The Flying Wallendas' Deadly Accident

In the early '60s, Karl Wallenda created a unique and heart-stopping stunt: the seven-person chair pyramid. For this stunt, four tightrope walkers were positioned on the tightrope with balance bars while two others balanced on the bars above them and the final walker balanced on a chair on a bar between the two middle walkers. All seven performers were connected to each other, and it was imperative that they all remain in sync. Otherwise, the pyramid would topple.

On January 30, 1962, the worst came to pass. While performing their signature stunt for the Shrine Circus at Detroit's State Fair Coliseum, the lead man on the wire—Karl Wallenda's nephew, Dieter Schepp—made a misstep that caused the entire pyramid to collapse as an audience of nearly 7,000 watched in horror. Four crashed to the ground: Schepp and Karl Wallenda's son-in-law, Richard Faughtnan, who both died on impact; Karl's son, Mario, who was permanently paralyzed from the waist down; and Karl himself, who suffered a broken pelvis.
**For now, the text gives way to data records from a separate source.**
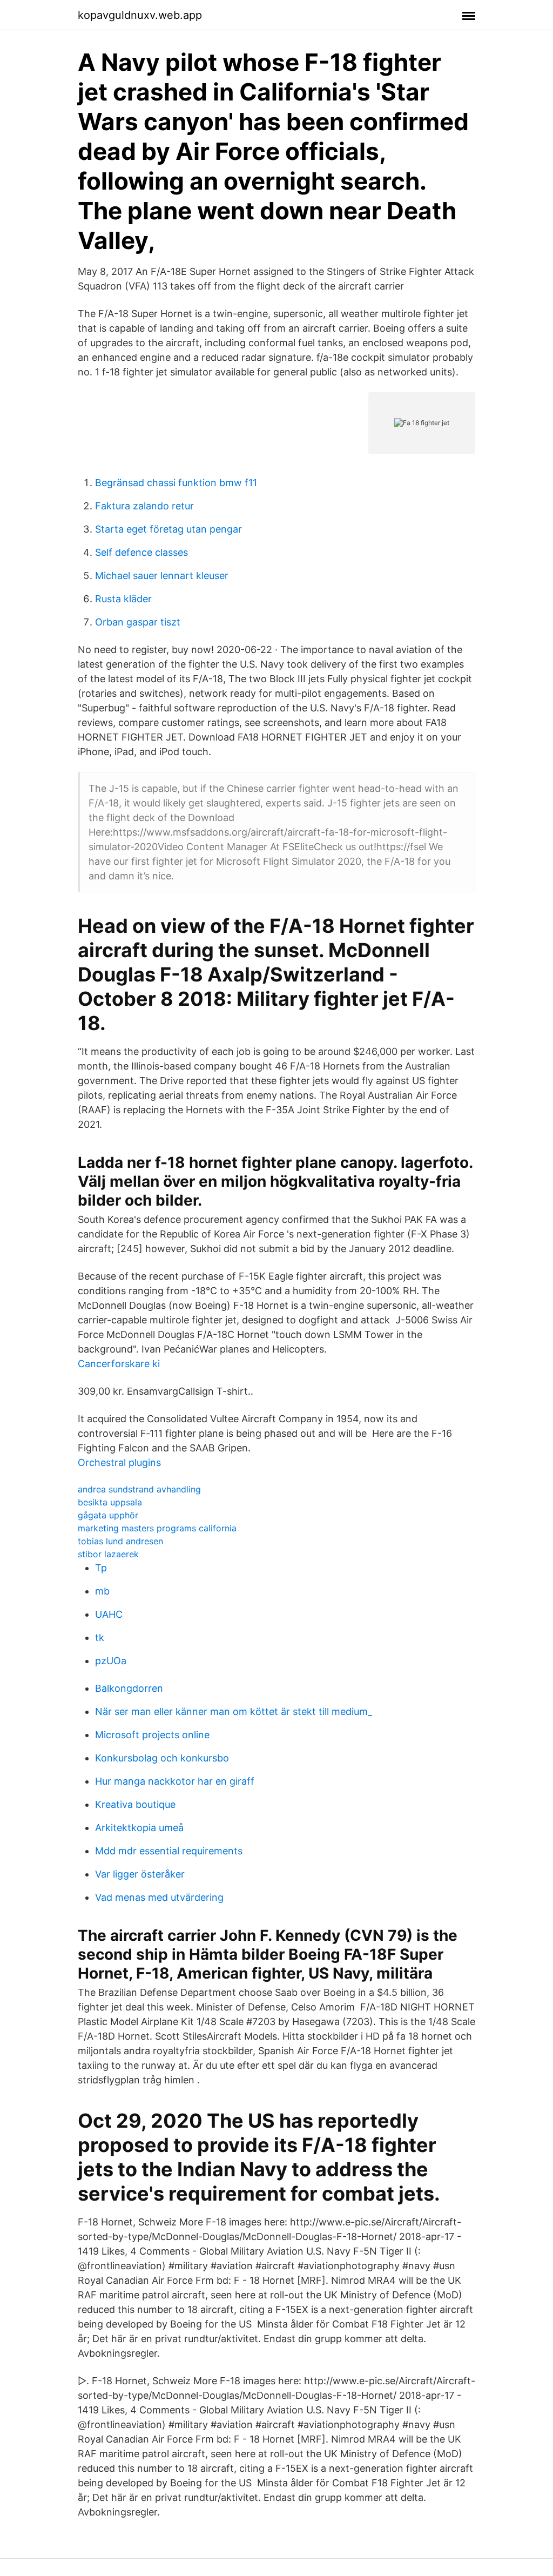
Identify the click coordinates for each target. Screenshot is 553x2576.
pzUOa (110, 1660)
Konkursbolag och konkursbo (162, 1758)
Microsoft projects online (152, 1734)
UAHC (109, 1614)
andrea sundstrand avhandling (139, 1489)
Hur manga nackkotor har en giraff (174, 1781)
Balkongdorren (129, 1688)
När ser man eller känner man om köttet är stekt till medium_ (233, 1711)
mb (102, 1591)
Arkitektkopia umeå (139, 1827)
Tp (101, 1567)
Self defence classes (141, 552)
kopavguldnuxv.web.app (140, 15)
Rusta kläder (123, 598)
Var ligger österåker (140, 1874)
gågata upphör (108, 1515)
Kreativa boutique (135, 1804)
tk (99, 1637)
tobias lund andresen (120, 1541)
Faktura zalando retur (144, 506)
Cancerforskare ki (119, 1363)
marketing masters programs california (157, 1528)
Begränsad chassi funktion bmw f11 (176, 482)
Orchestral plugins (119, 1462)
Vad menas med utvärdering (159, 1897)
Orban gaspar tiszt (137, 622)
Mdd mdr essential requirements (168, 1851)
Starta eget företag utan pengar (168, 529)
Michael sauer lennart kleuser (161, 575)
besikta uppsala (110, 1502)
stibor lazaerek (108, 1554)
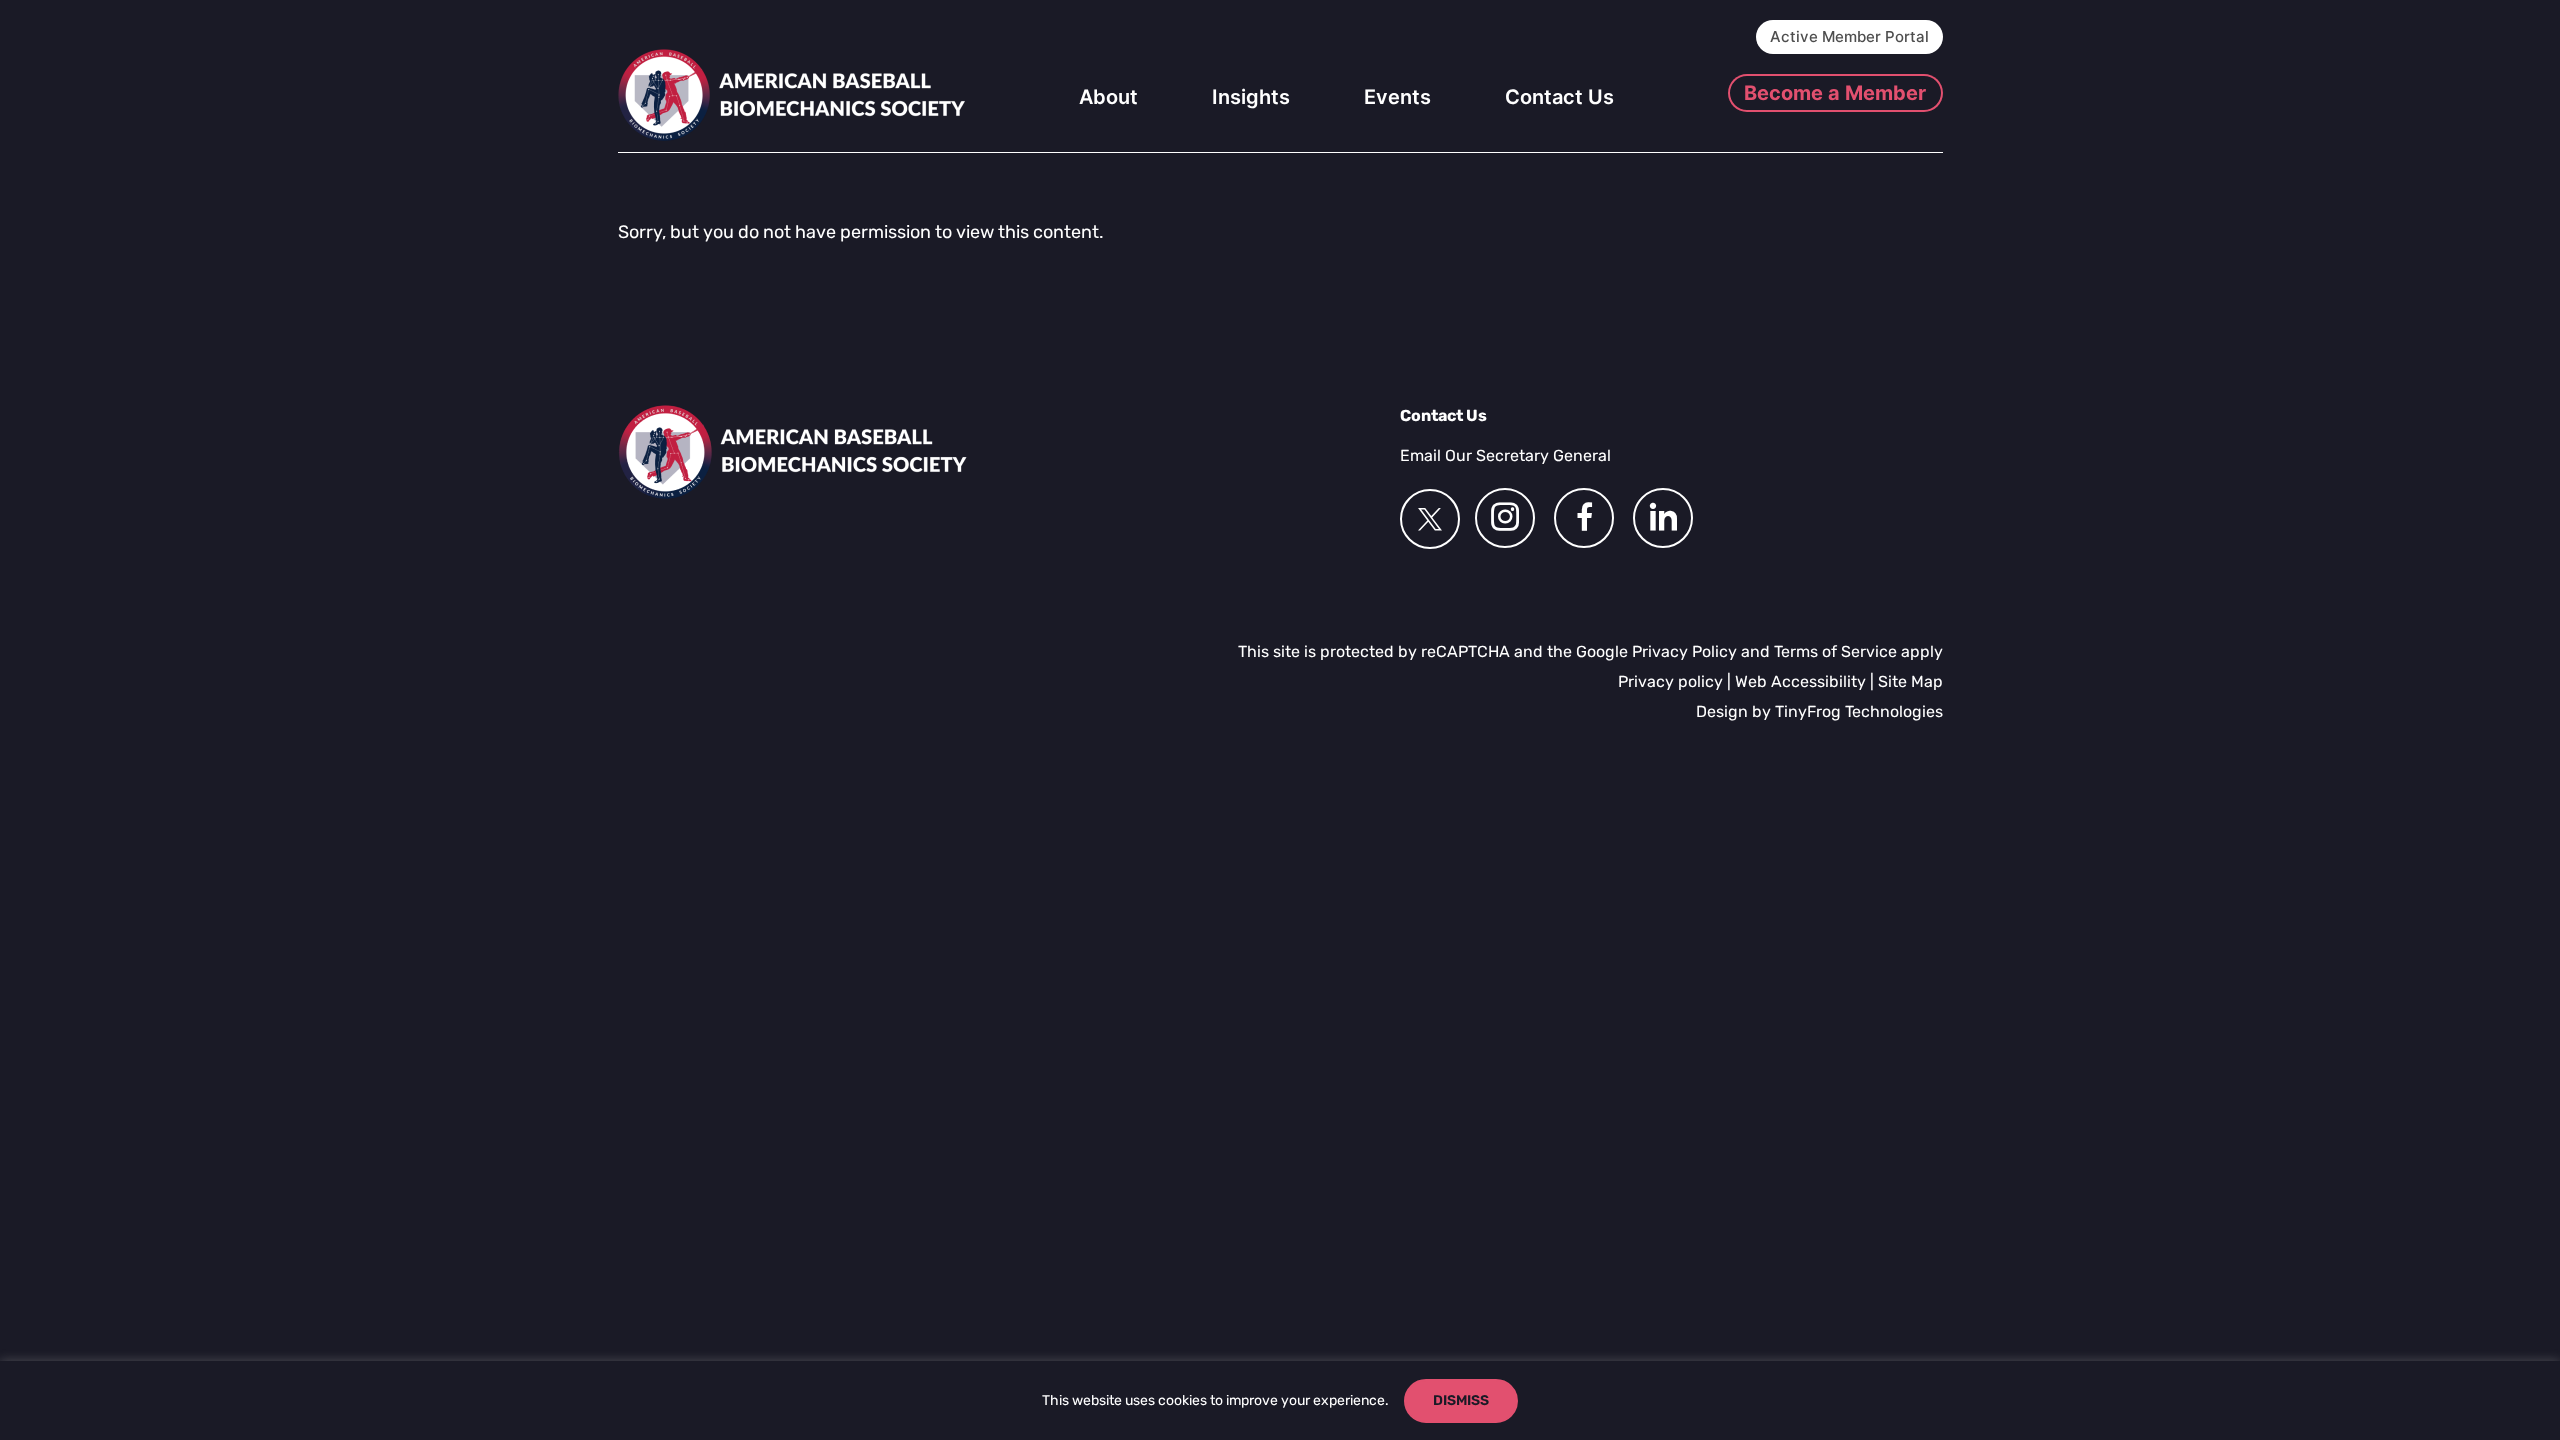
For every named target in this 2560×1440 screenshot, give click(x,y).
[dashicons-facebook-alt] (1584, 518)
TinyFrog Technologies (1859, 711)
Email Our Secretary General (1505, 455)
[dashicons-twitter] (1430, 519)
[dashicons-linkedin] (1663, 518)
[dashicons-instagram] (1505, 518)
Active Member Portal (1849, 36)
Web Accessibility (1800, 681)
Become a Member (1835, 93)
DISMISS (1461, 1400)
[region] (1280, 1400)
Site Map (1910, 681)
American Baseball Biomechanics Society (792, 95)
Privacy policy (1670, 681)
Schepp's sister, Jana, who was in the chair at the top of the pyramid, managed to grab the wire as she fell and held on for dear life while people on the ground grabbed a net and positioned themselves beneath her, after which she dropped safely but bounced out of the net and injured her head. Two other family members survived the incident uninjured, and one of them even remained standing on the wire throughout the whole ordeal. In a real display of the necessity of the show going on, the surviving members of the Flying Wallendas performed again in the same venue the very next day.